Kim Minter



Kim Minter

WHEN AND HOW DID YOU JOIN THE FUNERAL INDUSTRY
I left school in 1984 two weeks into my fourth form year. I started my first job at an engineering firm, learning all aspects of metal fabrication. The business was conveniently located, next door to a funeral home. I was intrigued as to what went on there. I remember cutting a hole in the hedge one day, to see what was going on. I remember while I was decanting some chemical in a shed, hearing a car pull down the drive. I looked through the hole I had made and saw a station wagon with a screen type tent in the back. The driver got out (which happened to be Michael Aro). He went to the back of the vehicle, opened the boot and proceeded to pull the stretcher out. It had a velvet cover on and I could see the outline of a body. He wheeled the stretcher into the building, I was fascinated, and a thought ran though my head as to “what goes on”, “what do they do”. I couldn’t stop thinking about it and at that very moment thought “that’s what I want to do”.
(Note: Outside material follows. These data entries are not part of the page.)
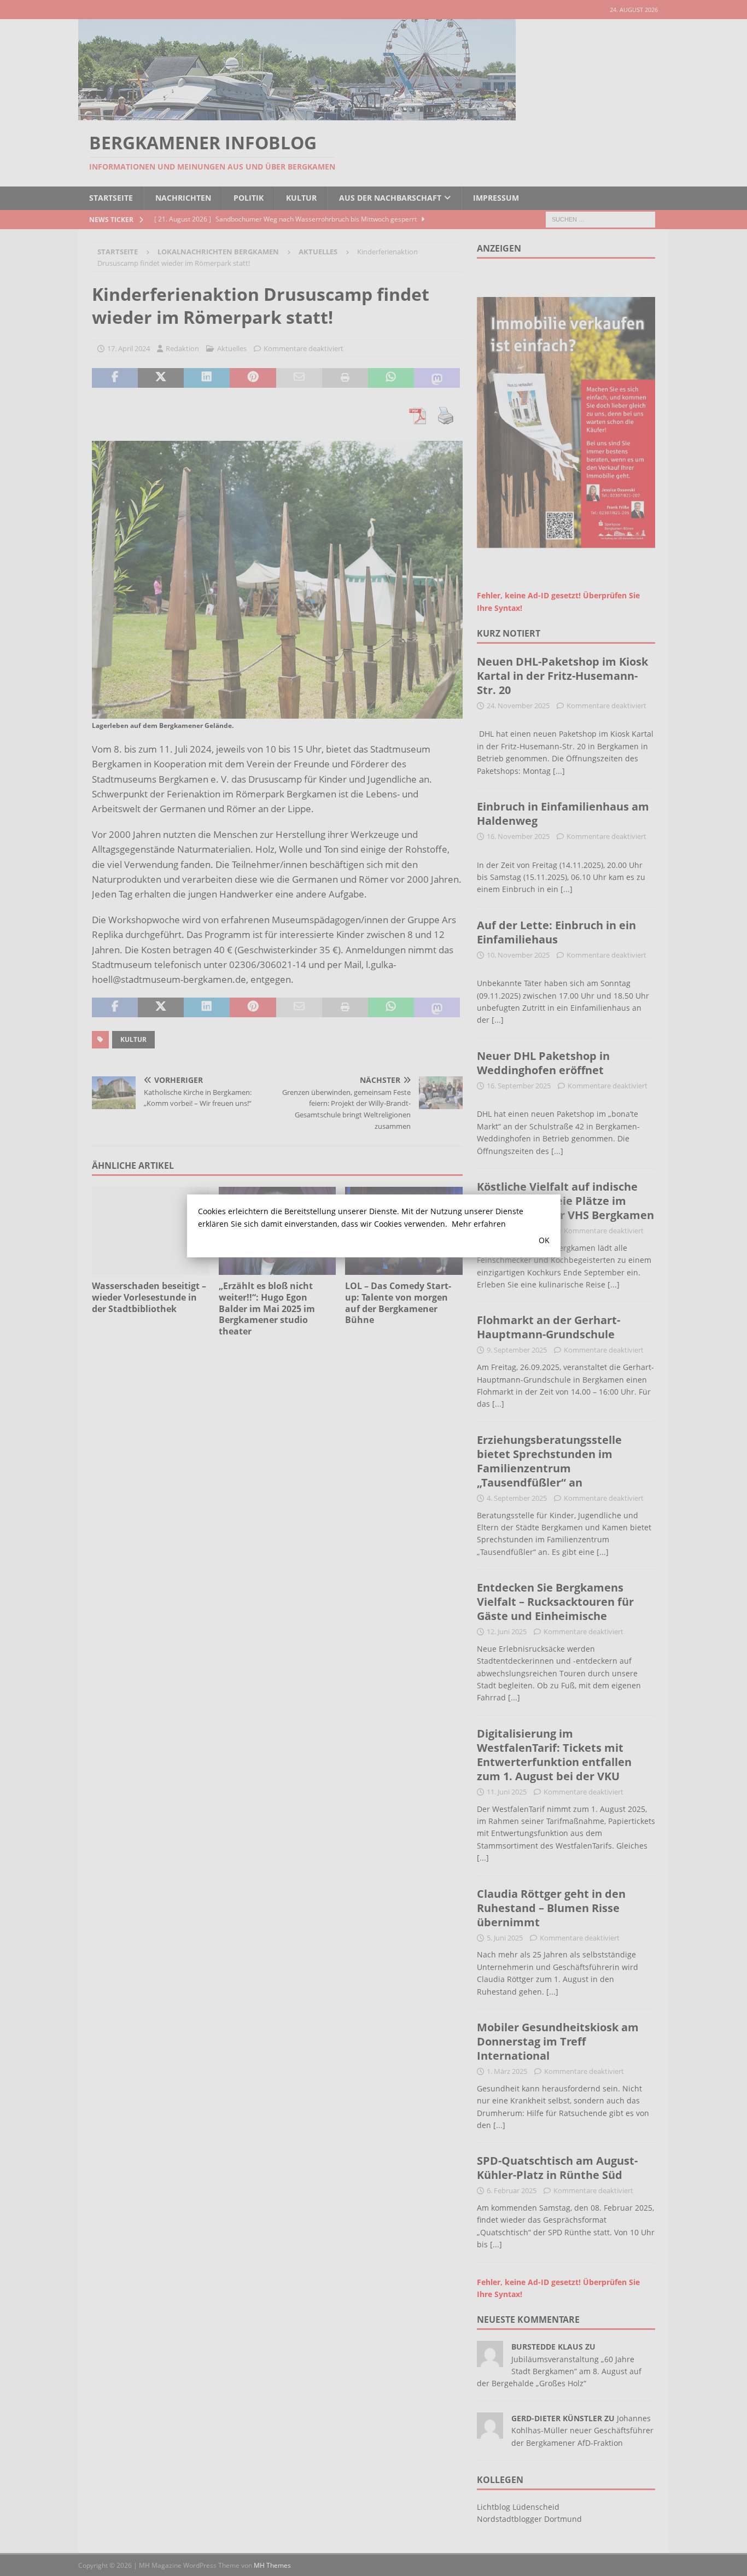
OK (544, 1240)
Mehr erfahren (479, 1224)
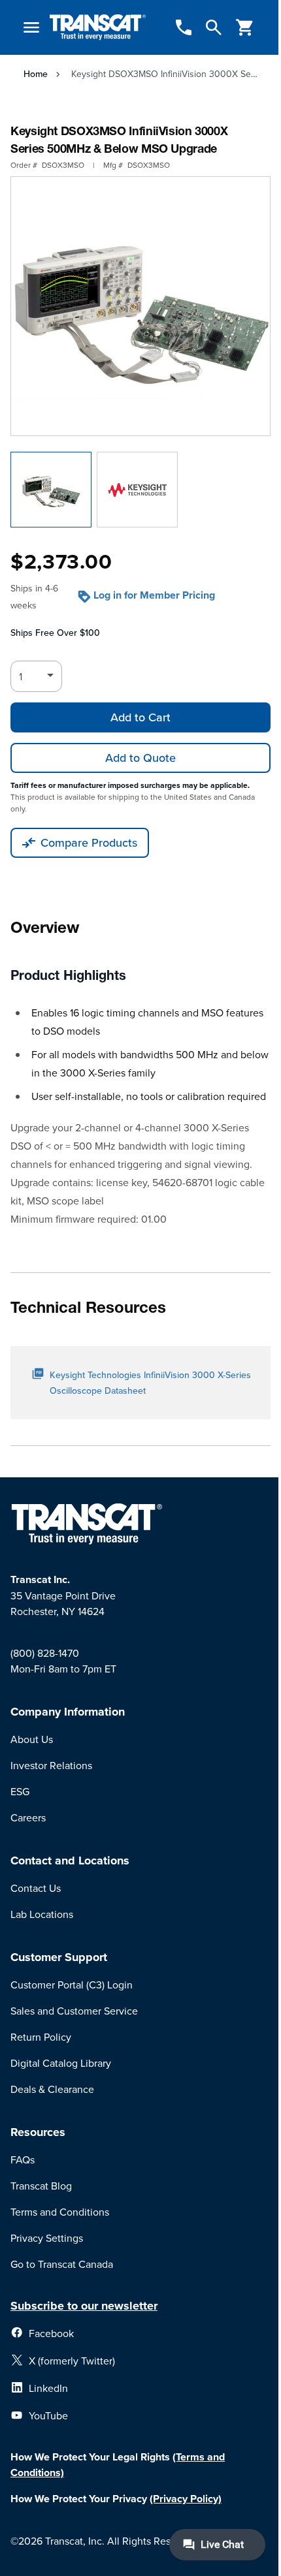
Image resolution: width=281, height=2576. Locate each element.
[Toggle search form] (214, 27)
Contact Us (35, 1888)
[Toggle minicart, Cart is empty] (245, 27)
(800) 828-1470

From there I sent out letters to various funeral homes expressing my interest. Back then it wasn’t easy to get into the profession. Eventually, I received a phone call offering work experience and eagerly took the opportunity. On the 20th February 1988 I was offered a position as a trainee. From there I worked in various funeral homes gaining further knowledge and experience.

In 1995 I took a position, working at Funeral Support with David Aro. We did locum work for various funeral homes from out of town, one of which was in Waihi. It was there that I discovered my interest in aviation and decided to get my pilots licence. I spent as much time as I could “in the air”. Flying is still a huge passion of mine today.

For various reasons I took a break from the funeral industry and in 2000 joined the prison service. This was a role that I thoroughly enjoyed, however I left the prison service for financial reasons (had more bills than a duck farm). I returned to the funeral profession in 2001ish and I’ll leave it there.